Selected passage
==*==
I have also wasted days with sort -k. I recommend you to read the real GNU documentation ; the Debian info page is unfortunately a fake.

http://www.gnu.org/software/coreutils/manual/html_node/sort-invocation.html#sort-invocation

In the info page, the behaviour of sort -k is better explained. It is such a tragedy that this crucial information is so hard to obtain. For instance, search engines like Google do not perform well at giving the precedence to the info page.

Anyway, thank you for your blog post, that reminded me of the usefulness of 'join'. I need it at work today. You made my day !

-- Charles Plessy


Hi!

Note that $ sort -u -k1,1 file >x is not the same as $ sort -k1,1 file | uniq >x

The former syntax is pretty dangerous: it collapses all entries with the same sort key(!) == first column into one (I think it just throws away all but the first, or the last, don't remember, it made no difference when I last used it for my case - searching for files with the same hash that are not (yet) hardlinked to each other).

Of course, GNU sort may not behave so, but MirBSD sort does.

-- mirabilos


The former syntax is pretty dangerous: it collapses all entries with the same sort key(!) == first column into one.

Yes, I'm aware of that. In fact in my case it doesn't make any difference, since my sort key is also a unique key. But you're right: it should be pointed out.

-- zack
==*==
Requests
A. Copy the sort thread word for word, starting at "In the info" and ending at "MirBSD sort does.".
B. In the records, swap "Safari share icon" for "Safari share button" in the lines starting at the one containing "Change the UTF-8 encoding setting" and ending at the one containing "[x=403, y=418]". Give back only those lines.
The sort thread and the records come from unrelated sources.

Collection entries
==*==
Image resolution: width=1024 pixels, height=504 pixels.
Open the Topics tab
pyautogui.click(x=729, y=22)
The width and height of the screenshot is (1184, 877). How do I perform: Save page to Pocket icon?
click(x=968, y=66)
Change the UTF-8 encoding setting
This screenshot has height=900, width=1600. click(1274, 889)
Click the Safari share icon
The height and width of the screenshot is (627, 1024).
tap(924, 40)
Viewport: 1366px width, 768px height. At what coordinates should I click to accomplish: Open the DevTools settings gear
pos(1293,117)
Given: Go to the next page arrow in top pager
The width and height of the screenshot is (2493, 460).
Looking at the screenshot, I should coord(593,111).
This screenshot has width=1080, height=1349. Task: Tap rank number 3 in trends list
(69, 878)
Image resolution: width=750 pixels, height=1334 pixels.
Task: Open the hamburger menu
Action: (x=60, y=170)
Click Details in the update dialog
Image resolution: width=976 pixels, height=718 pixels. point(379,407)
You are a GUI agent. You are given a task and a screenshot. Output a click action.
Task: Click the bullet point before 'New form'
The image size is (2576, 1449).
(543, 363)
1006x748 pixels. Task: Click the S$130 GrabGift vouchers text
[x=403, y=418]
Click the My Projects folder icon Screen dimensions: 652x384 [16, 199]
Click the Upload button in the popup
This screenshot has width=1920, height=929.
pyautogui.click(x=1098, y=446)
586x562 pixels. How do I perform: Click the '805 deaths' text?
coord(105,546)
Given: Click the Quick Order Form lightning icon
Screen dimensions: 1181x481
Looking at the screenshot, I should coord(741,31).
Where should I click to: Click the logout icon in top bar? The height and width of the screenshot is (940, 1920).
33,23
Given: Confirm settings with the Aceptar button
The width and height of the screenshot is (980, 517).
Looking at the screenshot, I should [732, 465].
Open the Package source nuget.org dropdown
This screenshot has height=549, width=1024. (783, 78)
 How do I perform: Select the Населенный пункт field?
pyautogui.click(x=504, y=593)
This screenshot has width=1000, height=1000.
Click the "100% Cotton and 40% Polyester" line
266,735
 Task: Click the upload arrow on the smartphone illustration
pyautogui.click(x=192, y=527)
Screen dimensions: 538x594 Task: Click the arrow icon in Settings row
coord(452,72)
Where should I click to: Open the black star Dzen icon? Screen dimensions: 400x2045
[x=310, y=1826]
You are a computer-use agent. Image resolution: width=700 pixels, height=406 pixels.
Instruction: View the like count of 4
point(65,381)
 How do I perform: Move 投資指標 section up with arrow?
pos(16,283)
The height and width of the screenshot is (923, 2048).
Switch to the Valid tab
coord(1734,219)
==*==
Results of the tasks
A.
In the info page, the behaviour of sort -k is better explained. It is such a tragedy that this crucial information is so hard to obtain. For instance, search engines like Google do not perform well at giving the precedence to the info page.

Anyway, thank you for your blog post, that reminded me of the usefulness of 'join'. I need it at work today. You made my day !

-- Charles Plessy


Hi!

Note that $ sort -u -k1,1 file >x is not the same as $ sort -k1,1 file | uniq >x

The former syntax is pretty dangerous: it collapses all entries with the same sort key(!) == first column into one (I think it just throws away all but the first, or the last, don't remember, it made no difference when I last used it for my case - searching for files with the same hash that are not (yet) hardlinked to each other).

Of course, GNU sort may not behave so, but MirBSD sort does.

B.
Change the UTF-8 encoding setting
This screenshot has height=900, width=1600. click(1274, 889)
Click the Safari share button
The height and width of the screenshot is (627, 1024).
tap(924, 40)
Viewport: 1366px width, 768px height. At what coordinates should I click to accomplish: Open the DevTools settings gear
pos(1293,117)
Given: Go to the next page arrow in top pager
The width and height of the screenshot is (2493, 460).
Looking at the screenshot, I should coord(593,111).
This screenshot has width=1080, height=1349. Task: Tap rank number 3 in trends list
(69, 878)
Image resolution: width=750 pixels, height=1334 pixels.
Task: Open the hamburger menu
Action: (x=60, y=170)
Click Details in the update dialog
Image resolution: width=976 pixels, height=718 pixels. point(379,407)
You are a GUI agent. You are given a task and a screenshot. Output a click action.
Task: Click the bullet point before 'New form'
The image size is (2576, 1449).
(543, 363)
1006x748 pixels. Task: Click the S$130 GrabGift vouchers text
[x=403, y=418]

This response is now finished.